*Task statement:*
Working from the records below, repeat exactly the lines starting at the line that contains "Where should I click to: Open" and ending at the line that contains "Click the green face under SE price 1206", inclusive.

Stored data START

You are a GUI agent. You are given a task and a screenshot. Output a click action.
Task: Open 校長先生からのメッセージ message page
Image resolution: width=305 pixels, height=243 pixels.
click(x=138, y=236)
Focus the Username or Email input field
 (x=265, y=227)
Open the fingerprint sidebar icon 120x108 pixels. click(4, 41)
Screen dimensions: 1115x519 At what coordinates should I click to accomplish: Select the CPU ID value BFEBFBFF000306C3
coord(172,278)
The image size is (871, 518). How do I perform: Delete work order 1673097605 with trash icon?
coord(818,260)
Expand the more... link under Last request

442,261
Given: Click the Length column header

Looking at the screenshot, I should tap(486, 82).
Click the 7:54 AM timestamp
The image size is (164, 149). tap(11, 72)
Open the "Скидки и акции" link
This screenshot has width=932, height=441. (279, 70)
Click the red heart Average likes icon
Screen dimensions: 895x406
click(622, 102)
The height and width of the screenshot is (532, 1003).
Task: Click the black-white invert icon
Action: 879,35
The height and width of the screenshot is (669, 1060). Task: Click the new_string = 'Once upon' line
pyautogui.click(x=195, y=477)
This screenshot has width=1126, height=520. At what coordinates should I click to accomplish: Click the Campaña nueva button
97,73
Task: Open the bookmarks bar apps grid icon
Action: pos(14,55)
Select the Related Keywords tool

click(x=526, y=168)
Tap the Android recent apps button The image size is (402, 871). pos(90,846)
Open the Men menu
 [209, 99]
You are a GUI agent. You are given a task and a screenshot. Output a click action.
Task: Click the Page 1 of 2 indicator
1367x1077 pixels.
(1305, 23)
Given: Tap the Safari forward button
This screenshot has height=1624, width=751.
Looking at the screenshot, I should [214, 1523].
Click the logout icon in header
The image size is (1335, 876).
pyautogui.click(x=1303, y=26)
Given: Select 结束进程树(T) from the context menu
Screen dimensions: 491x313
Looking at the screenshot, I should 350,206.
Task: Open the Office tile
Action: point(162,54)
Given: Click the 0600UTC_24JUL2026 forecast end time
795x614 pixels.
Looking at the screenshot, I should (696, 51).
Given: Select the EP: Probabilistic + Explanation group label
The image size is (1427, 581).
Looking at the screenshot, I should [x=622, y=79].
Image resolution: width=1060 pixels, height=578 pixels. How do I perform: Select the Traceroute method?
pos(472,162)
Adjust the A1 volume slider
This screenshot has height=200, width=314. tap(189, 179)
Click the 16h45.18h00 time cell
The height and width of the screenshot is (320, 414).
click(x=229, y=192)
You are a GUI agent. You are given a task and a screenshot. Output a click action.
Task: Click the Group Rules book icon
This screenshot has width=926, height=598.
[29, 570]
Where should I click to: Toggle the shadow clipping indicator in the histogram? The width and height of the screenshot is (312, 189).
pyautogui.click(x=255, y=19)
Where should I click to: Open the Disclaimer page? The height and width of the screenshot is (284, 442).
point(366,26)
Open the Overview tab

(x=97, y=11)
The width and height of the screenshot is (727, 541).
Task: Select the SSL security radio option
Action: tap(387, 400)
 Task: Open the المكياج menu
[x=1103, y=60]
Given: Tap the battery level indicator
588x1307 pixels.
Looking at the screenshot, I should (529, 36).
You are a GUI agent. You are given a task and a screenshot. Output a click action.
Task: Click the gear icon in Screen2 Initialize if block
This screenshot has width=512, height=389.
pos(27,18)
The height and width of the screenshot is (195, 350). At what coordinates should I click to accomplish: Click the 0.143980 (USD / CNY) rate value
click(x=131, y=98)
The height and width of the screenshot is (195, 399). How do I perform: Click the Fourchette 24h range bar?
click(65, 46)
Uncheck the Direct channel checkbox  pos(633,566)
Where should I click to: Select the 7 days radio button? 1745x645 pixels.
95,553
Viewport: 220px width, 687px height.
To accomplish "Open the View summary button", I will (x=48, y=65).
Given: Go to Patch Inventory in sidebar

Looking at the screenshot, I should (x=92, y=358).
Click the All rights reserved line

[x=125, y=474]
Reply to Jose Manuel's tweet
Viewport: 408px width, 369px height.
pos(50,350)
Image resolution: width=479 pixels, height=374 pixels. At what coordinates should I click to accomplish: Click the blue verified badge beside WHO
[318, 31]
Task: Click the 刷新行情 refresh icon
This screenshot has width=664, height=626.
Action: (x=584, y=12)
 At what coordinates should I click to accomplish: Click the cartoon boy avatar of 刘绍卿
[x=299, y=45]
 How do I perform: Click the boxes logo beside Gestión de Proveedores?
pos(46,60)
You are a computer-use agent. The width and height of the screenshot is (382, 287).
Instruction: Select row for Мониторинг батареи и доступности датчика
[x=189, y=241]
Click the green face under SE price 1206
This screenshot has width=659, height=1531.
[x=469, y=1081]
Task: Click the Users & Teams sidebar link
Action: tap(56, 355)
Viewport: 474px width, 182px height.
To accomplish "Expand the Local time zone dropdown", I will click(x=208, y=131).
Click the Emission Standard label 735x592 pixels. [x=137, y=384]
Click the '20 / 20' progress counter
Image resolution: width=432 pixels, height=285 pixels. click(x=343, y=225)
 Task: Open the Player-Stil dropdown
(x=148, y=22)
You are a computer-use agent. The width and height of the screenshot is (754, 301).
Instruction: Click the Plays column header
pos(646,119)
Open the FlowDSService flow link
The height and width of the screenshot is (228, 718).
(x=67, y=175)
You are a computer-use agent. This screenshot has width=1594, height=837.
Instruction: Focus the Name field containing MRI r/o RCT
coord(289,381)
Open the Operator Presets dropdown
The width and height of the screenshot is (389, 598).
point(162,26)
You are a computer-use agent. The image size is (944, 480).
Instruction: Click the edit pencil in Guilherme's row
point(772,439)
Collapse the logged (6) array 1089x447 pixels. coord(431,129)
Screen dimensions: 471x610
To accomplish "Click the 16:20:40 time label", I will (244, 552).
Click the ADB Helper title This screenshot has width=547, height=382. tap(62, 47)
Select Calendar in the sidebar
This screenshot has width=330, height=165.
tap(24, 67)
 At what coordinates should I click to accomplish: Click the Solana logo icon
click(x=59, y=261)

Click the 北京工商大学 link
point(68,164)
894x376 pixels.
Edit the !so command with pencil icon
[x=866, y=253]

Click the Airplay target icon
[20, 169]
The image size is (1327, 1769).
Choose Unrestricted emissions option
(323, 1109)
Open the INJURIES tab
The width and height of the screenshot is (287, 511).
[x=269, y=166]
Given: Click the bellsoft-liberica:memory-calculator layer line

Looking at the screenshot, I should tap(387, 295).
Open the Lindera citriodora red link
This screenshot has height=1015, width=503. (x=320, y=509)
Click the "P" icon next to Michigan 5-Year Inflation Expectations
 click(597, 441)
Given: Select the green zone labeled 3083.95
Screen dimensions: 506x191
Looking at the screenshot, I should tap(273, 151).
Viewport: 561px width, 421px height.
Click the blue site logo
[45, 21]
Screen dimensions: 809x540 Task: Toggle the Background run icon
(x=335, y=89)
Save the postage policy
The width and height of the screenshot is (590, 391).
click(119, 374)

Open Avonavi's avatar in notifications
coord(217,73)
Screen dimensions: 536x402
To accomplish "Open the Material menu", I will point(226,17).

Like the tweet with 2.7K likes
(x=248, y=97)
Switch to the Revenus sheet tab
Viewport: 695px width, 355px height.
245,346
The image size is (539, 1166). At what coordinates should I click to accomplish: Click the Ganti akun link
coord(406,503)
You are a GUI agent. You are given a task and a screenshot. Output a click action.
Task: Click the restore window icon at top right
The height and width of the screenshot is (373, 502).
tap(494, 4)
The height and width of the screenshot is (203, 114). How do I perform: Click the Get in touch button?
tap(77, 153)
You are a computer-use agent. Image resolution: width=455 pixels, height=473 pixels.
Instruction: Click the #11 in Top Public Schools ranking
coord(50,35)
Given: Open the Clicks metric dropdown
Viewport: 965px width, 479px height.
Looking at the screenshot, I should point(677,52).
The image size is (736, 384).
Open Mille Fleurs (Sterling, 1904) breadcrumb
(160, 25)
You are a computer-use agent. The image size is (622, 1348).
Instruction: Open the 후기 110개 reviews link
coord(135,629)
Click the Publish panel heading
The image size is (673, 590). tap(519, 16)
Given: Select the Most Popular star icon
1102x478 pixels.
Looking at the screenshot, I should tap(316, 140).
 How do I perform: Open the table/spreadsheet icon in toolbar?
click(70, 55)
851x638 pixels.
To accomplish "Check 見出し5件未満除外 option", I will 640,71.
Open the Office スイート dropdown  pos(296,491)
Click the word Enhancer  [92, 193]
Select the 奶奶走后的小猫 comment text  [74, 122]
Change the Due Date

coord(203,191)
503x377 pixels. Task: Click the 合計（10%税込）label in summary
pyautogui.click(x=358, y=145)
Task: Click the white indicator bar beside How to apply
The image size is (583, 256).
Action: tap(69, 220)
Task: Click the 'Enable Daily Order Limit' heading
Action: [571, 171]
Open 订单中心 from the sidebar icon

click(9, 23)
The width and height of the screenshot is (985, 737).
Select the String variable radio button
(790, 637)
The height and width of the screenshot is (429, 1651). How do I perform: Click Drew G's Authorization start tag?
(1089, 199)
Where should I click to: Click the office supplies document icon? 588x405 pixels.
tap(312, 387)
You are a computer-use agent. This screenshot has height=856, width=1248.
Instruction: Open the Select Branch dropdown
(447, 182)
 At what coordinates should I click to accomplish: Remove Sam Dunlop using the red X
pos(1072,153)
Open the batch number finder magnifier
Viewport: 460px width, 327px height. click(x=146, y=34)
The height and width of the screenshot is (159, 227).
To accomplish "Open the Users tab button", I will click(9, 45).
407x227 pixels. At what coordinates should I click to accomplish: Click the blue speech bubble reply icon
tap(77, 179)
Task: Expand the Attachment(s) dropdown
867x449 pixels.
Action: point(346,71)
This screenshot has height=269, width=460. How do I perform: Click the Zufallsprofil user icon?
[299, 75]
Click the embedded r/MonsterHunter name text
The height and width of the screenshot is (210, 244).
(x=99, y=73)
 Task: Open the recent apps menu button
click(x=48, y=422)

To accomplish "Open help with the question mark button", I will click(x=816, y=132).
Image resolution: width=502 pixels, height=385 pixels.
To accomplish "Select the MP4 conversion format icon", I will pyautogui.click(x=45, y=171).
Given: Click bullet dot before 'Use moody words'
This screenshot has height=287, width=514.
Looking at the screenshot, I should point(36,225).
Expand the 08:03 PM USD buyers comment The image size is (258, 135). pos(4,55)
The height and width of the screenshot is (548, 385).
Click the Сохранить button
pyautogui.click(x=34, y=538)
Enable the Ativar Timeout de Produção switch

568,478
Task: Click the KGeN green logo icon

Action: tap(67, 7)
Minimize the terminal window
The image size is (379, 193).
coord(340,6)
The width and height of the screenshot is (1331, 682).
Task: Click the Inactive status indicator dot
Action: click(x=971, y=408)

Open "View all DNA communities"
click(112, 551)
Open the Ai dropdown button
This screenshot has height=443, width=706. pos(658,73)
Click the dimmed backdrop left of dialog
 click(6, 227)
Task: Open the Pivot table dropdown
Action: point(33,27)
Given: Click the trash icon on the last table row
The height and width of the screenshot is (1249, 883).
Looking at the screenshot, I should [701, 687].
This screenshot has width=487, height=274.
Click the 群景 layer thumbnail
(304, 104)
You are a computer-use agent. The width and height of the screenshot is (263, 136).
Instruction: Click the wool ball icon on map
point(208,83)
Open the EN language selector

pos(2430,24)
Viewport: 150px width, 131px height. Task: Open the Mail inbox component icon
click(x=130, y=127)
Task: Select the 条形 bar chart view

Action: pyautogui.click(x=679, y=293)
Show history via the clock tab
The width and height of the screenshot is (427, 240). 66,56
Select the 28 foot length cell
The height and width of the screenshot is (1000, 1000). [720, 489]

Stored data END

*Solved problem:*
Where should I click to: Open the Disclaimer page? The height and width of the screenshot is (284, 442).
point(366,26)
Open the Overview tab

(x=97, y=11)
The width and height of the screenshot is (727, 541).
Task: Select the SSL security radio option
Action: tap(387, 400)
 Task: Open the المكياج menu
[x=1103, y=60]
Given: Tap the battery level indicator
588x1307 pixels.
Looking at the screenshot, I should (529, 36).
You are a GUI agent. You are given a task and a screenshot. Output a click action.
Task: Click the gear icon in Screen2 Initialize if block
This screenshot has width=512, height=389.
pos(27,18)
The height and width of the screenshot is (195, 350). At what coordinates should I click to accomplish: Click the 0.143980 (USD / CNY) rate value
click(x=131, y=98)
The height and width of the screenshot is (195, 399). How do I perform: Click the Fourchette 24h range bar?
click(65, 46)
Uncheck the Direct channel checkbox  pos(633,566)
Where should I click to: Select the 7 days radio button? 1745x645 pixels.
95,553
Viewport: 220px width, 687px height.
To accomplish "Open the View summary button", I will (x=48, y=65).
Given: Go to Patch Inventory in sidebar

Looking at the screenshot, I should (x=92, y=358).
Click the All rights reserved line

[x=125, y=474]
Reply to Jose Manuel's tweet
Viewport: 408px width, 369px height.
pos(50,350)
Image resolution: width=479 pixels, height=374 pixels. At what coordinates should I click to accomplish: Click the blue verified badge beside WHO
[318, 31]
Task: Click the 刷新行情 refresh icon
This screenshot has width=664, height=626.
Action: (x=584, y=12)
 At what coordinates should I click to accomplish: Click the cartoon boy avatar of 刘绍卿
[x=299, y=45]
 How do I perform: Click the boxes logo beside Gestión de Proveedores?
pos(46,60)
You are a computer-use agent. The width and height of the screenshot is (382, 287).
Instruction: Select row for Мониторинг батареи и доступности датчика
[x=189, y=241]
Click the green face under SE price 1206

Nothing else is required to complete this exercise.